The campaign was covered widely in the Long Beach Press-Telegram, the Long Beach Post and all other local media outlets. Excellent articles outlined the political demands and program of the PSL’s openly socialist campaign.
Some cynical media “bigwigs” reacted to the campaign within the confines of bourgeois thinking. They questioned much of the program, somewhat hysterically, saying “It’s not possible! How can you call for such things?”
Before the election, the editorial board of the Press-Telegram endorsed Foster for mayor, predicting that Merino would not even get “one percent” of the vote. They were dead wrong: she got 16 percent! After the election, the Press-Telegram had to backtrack. It ended up honoring the PSL campaign, naming Stevie Merino as winner of the symbolic “David and Goliath” award for daring to face off against the corporate-backed and funded mayor.
What the PSL campaign fought for makes sense. It makes sense that same-sex couples should have the same rights as heterosexual couples. It makes sense that an all-elected community control board should be able to fire police officers and jail them when they murder members of the community. It makes sense that where there is work to be done, jobs should be created. It makes sense to fund public education when it is the children of Long Beach who are facing larger class sizes and overworked teachers. It makes sense to outlaw foreclosures and evictions when it is the ruling capitalist class that created this economic downturn—not the workers being kicked out of their homes. It makes sense to fund women’s clinics, homeless services, HIV programs, substance abuse programs, battered women’s shelters, after-school programs, and countless other services when working people are suffering most.
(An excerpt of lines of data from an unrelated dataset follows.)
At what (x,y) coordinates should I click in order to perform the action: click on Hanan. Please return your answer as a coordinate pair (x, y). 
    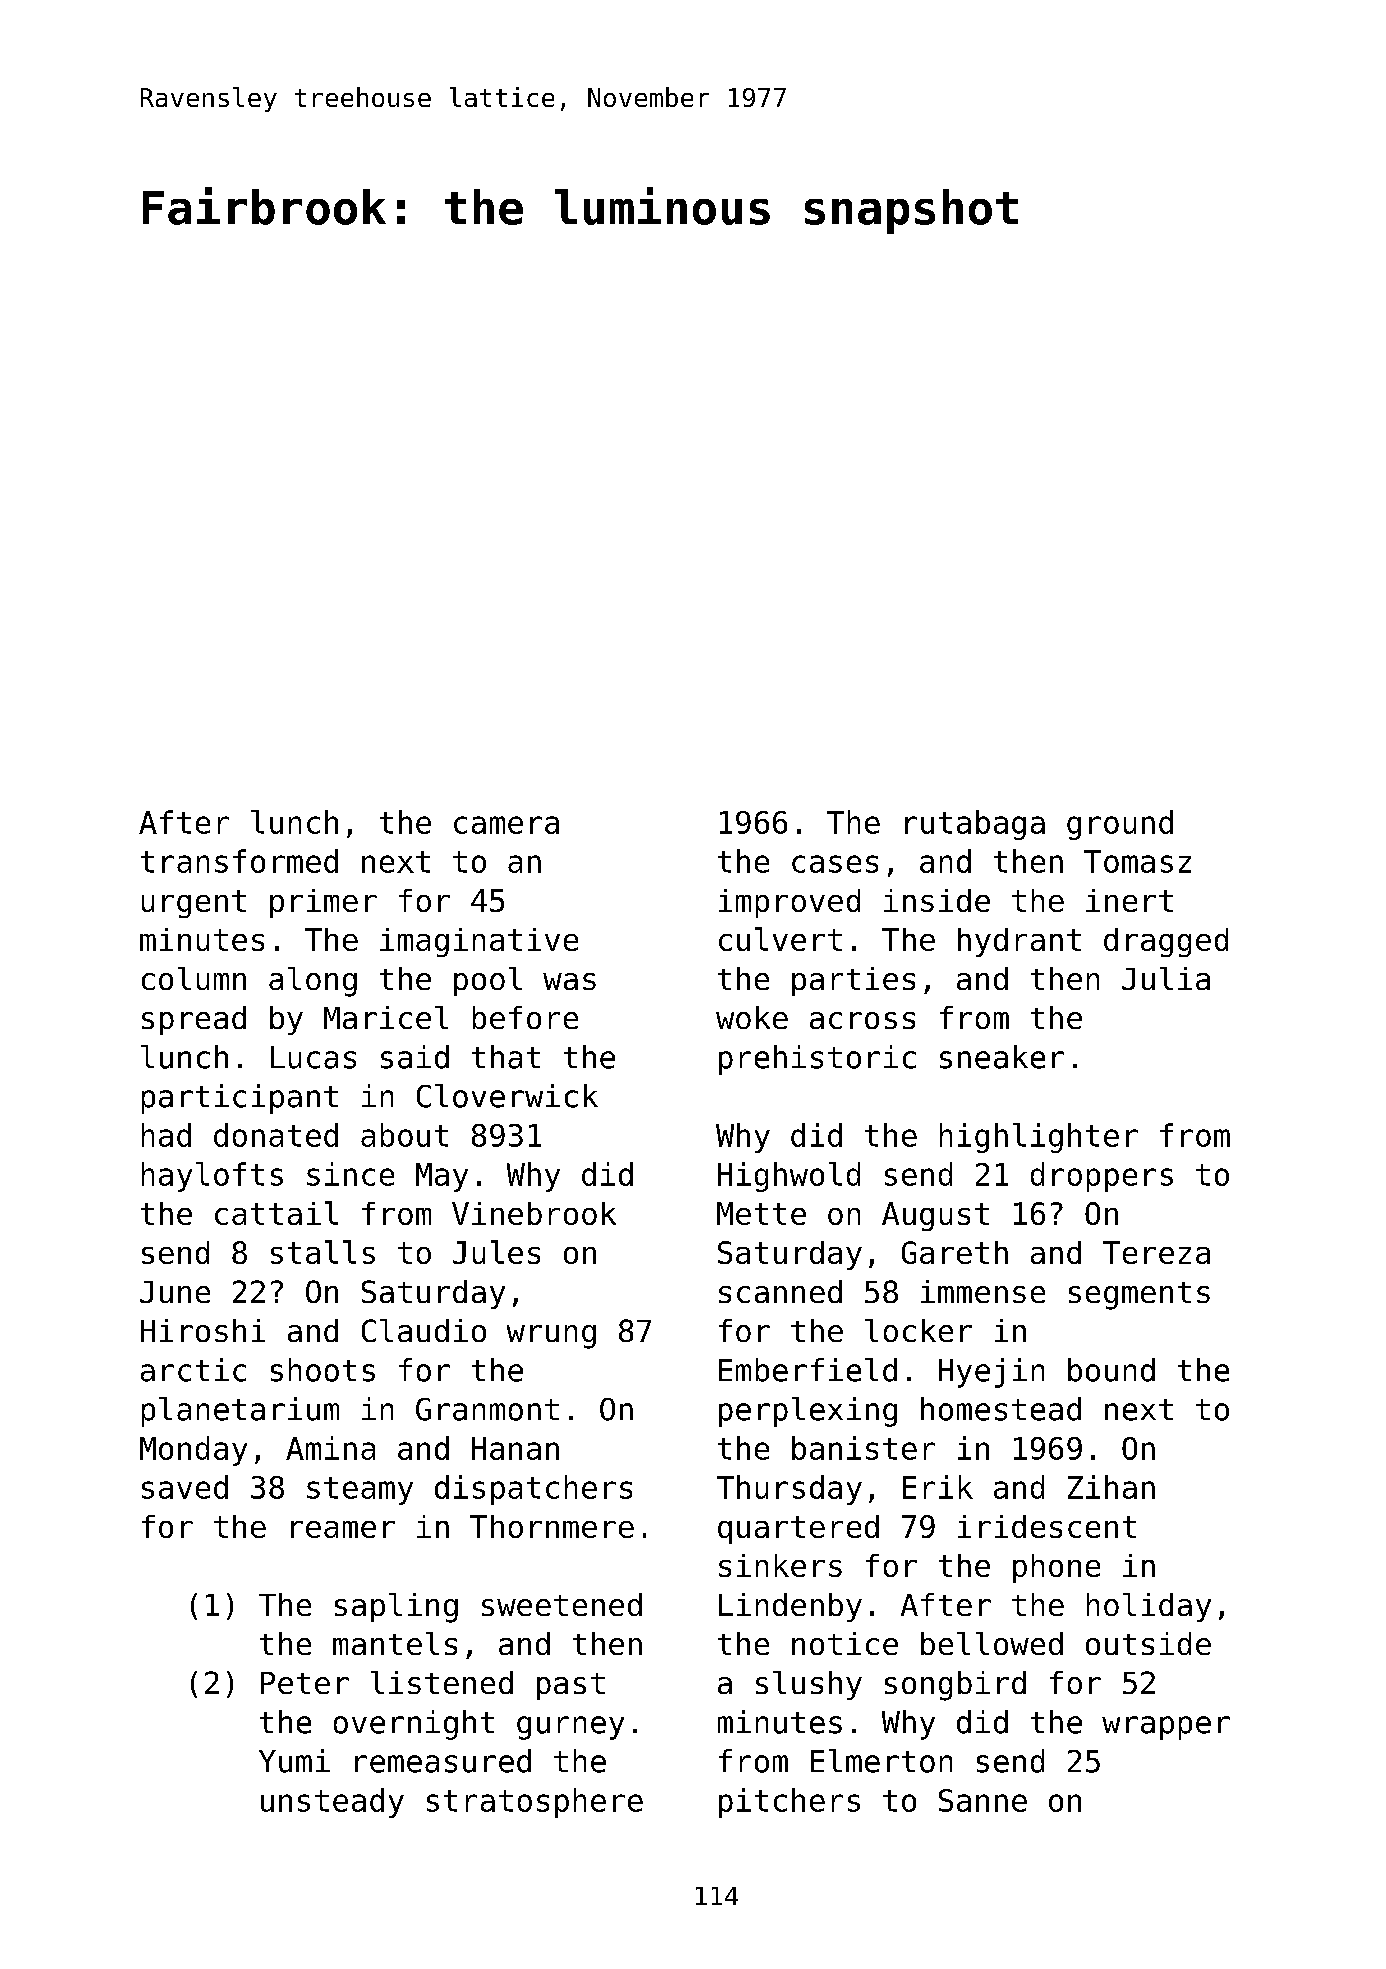
    Looking at the image, I should click on (515, 1448).
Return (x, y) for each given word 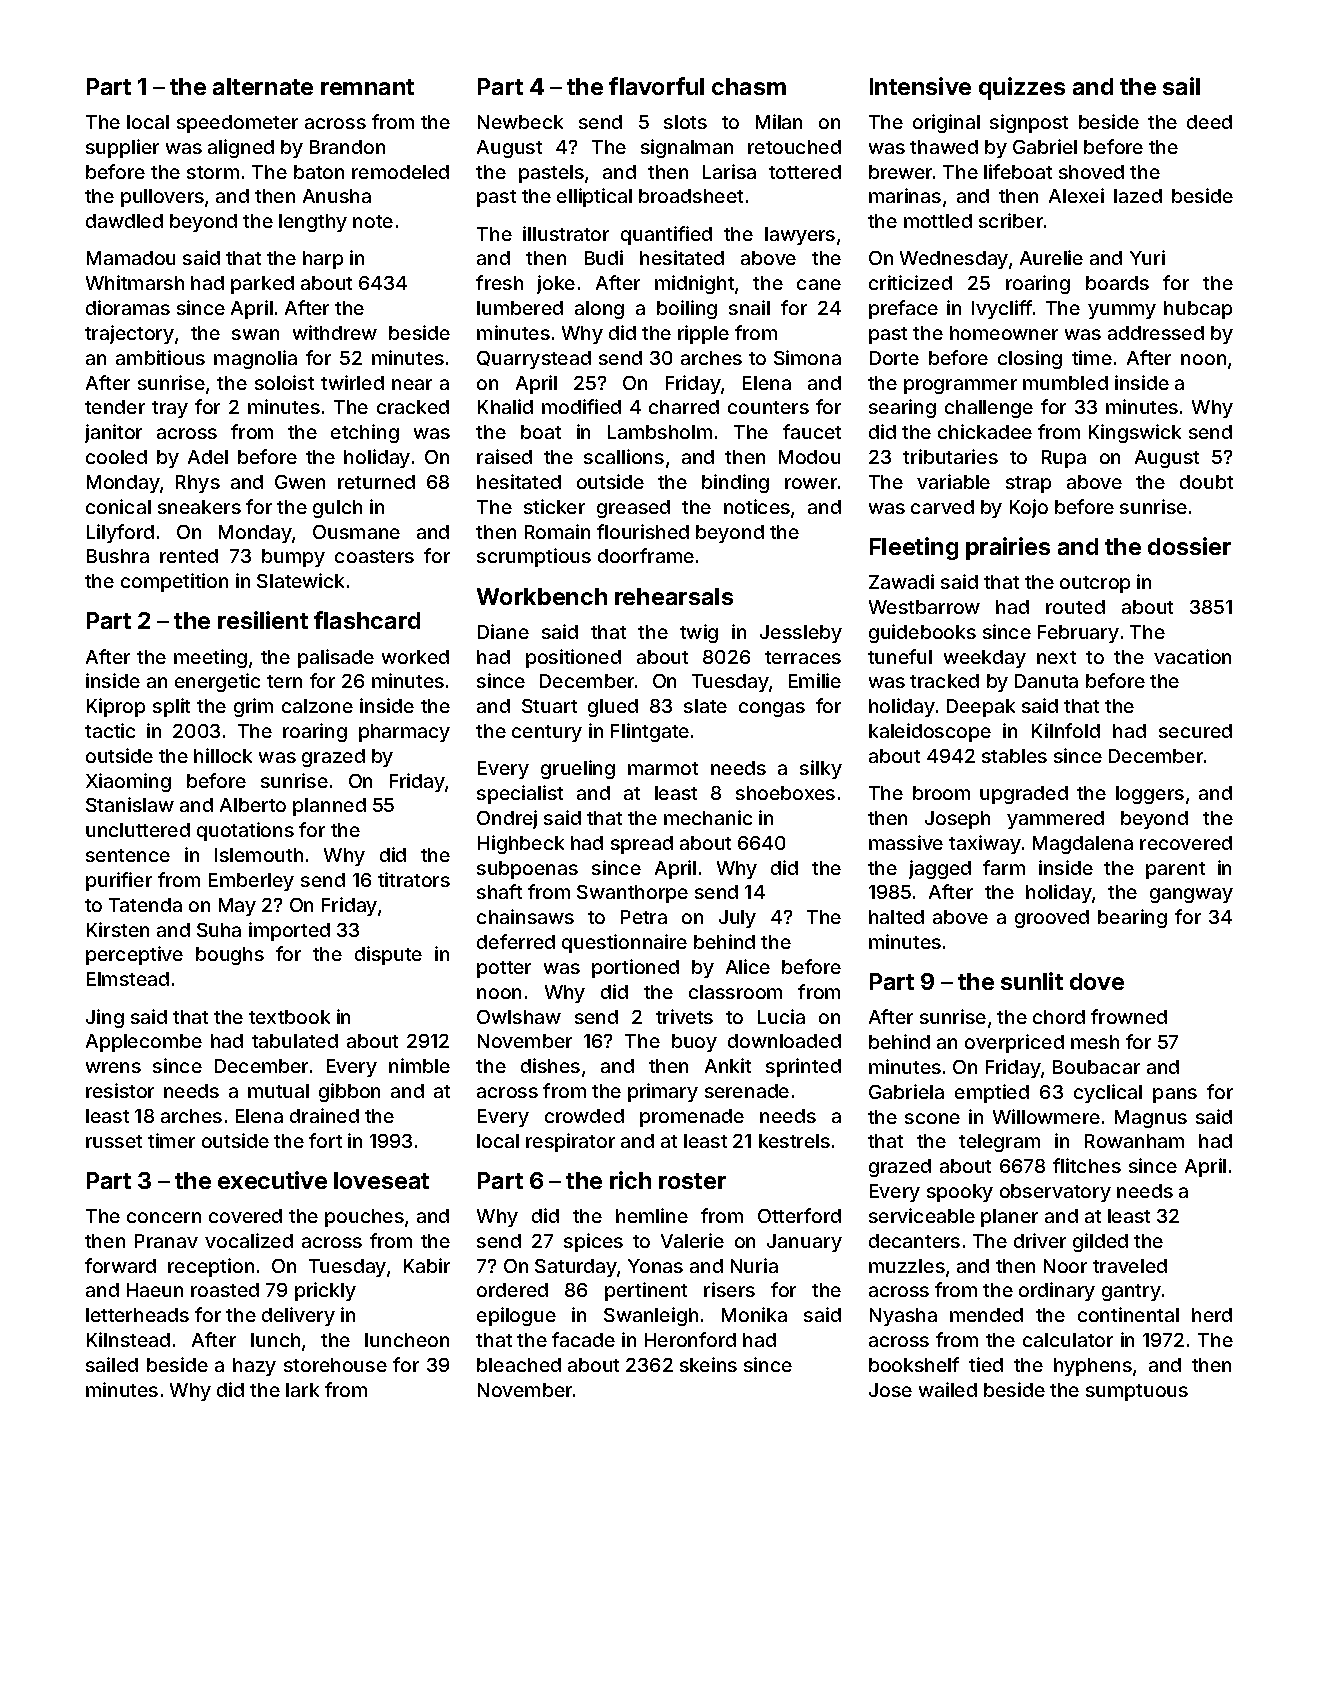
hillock (223, 755)
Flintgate (650, 732)
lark (302, 1390)
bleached (519, 1365)
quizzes (1022, 88)
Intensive (920, 86)
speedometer (237, 124)
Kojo (1029, 508)
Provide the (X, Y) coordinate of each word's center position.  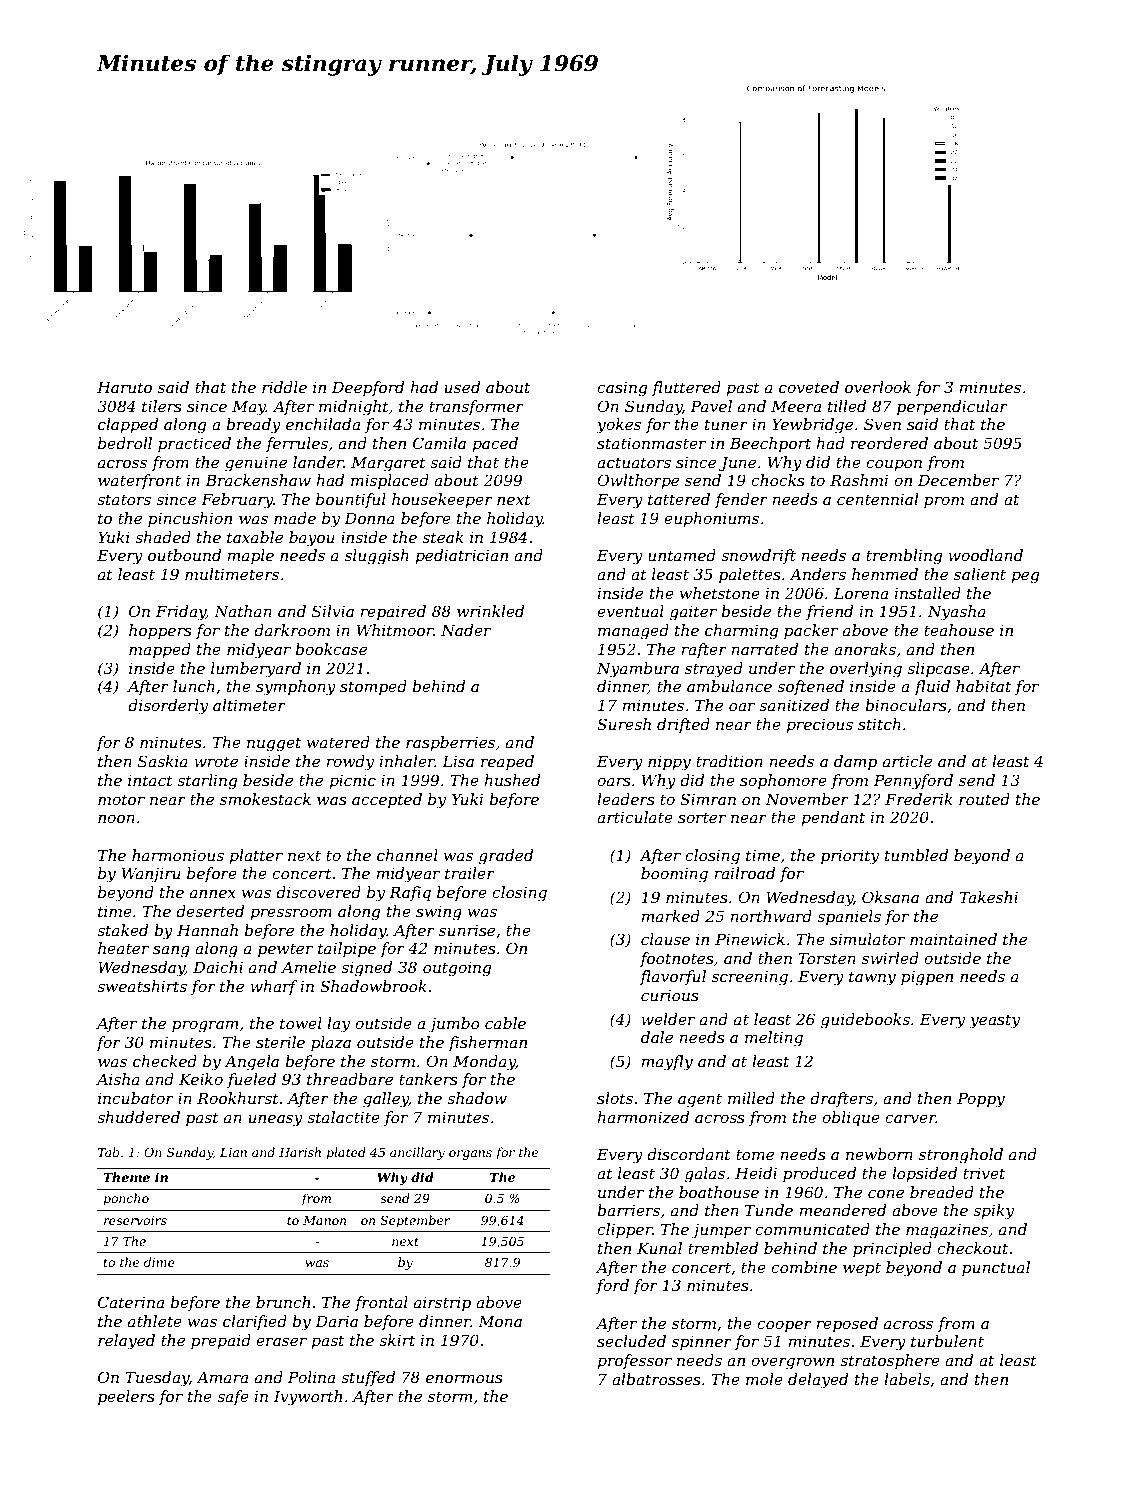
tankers (428, 1079)
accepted (387, 800)
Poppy (981, 1100)
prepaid (221, 1341)
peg (1025, 577)
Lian (233, 1152)
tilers (162, 406)
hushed (512, 780)
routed (984, 799)
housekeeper (442, 500)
The only thing that does not make sense is the current system. The PSL campaign fought to change this. The campaign’s primary goal was to build a movement that can fight back, truly serving the interests of workers, the poor and students in Long Beach.
The campaign made a major impression in Long Beach. In fact, it made history. It isn’t every day that a worker finds an openly socialist 21-year-old woman of color on the ballot. As a matter of fact, few people in the country have ever seen that. The PSL campaign succeeded in challenging the electoral process, bringing forth working-class issues, and raising the banner of revolutionary socialism.
The PSL will not disappear now that the election is over. It is continuing to organize in Long Beach and the surrounding South Bay area. The PSL will continue to fight against capitalism and the ruling class on every level, local and national, while continuing to build the movement for socialism.